Disk discovery changes views on star and planet formation

A study led by Paolo Padoan, ICREA research professor at the Institute of Cosmos Sciences of the University of Barcelona (ICCUB), is challenging the understanding of planetary disk formation around young stars.

The paper, published in Nature Astronomy, reveals that the environment plays a crucial role in determining the size and lifetime of these planetary disks, which are the sites of planet formation.

When a star forms, it is surrounded by a spinning disk of gas and dust. Over time, this material eventually forms the planets. Traditionally, scientists believed that once a disk forms, it simply loses too much over time as it feeds the star and the growing planets.

However, Professor Padoan’s study introduces a new perspective that shows that young stars actually gain too much from their surroundings through a process known as Bondi-Hoyle accretion. This process helps to re-accrete the disk, making it larger and more durable than previously thought.

“Stars are born in groups or clusters within large gas clouds and can remain in this environment for several million years after their birth,” says Padoan, first author of the study and currently on leave at Dartmouth College (United States).

“After a star forms, its gravity can capture more material from the parental gas cloud, which is not enough to change the star’s mass significantly but enough to restructure its disk.

“To understand what mass can attract a star with this Bondi-Hoyle accretion, and the spin and size of the disk induced by the new material, some fundamental properties of the chaotic motion of interstellar gas, known as turbulence, would have to be modeled and understood.”

The study demonstrates that Bondi-Hoyle accretion can provide not only the mass but also the angular momentum needed to explain the observed sizes of protoplanetary disks. This revised understanding of disk formation and evolution resolves long-standing observational discrepancies and forces substantial revisions to current models of disk and planet formation.

Professor Padoan’s team used advanced computer simulations and analytical modeling to explain the size of the protoplanetary disks measured by ALMA, the world’s most powerful radio telescope. The combination of theoretical models and empirical data provided a solid framework for understanding the complex interactions between young stars and their environments.

“Comparing the observable data from the simulations with real observations is crucial to validate the simulations,” says ICUCB researcher and team member Veli-Matti Pelkonen.

“However, simulations allow us to go beyond the observables to the underlying density, velocity and magnetic field structures, and to follow them in time.
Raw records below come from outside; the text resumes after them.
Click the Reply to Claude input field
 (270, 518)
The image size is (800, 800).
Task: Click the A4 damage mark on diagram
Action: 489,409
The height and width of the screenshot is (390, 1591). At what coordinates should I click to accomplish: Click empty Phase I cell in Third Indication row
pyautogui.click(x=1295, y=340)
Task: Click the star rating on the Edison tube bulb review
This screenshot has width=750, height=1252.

In this study, using simulation data, we were able to show that Bondi-Hoyle accretion plays an important role in late-stage star formation by increasing the lifetime and mass reservoir of protoplanetary disks.”

“With the increase of the computing power of supercomputers, we will be able to model even more complex physical processes in simulations, further increasing the fidelity of the simulations,” continues Pelkonen.

“Combined with the new and powerful telescopes (such as the James Webb Space Telescope and ALMA, doing unparalleled observations of newly formed stars), these advances will continue to increase our understanding of star formation.”

The implications of this study extend beyond the formation of stars and planets. Understanding the role of the environment in disk formation could also shed light on the conditions necessary for the formation of habitable planets. This could have profound implications for the search for life beyond our solar system.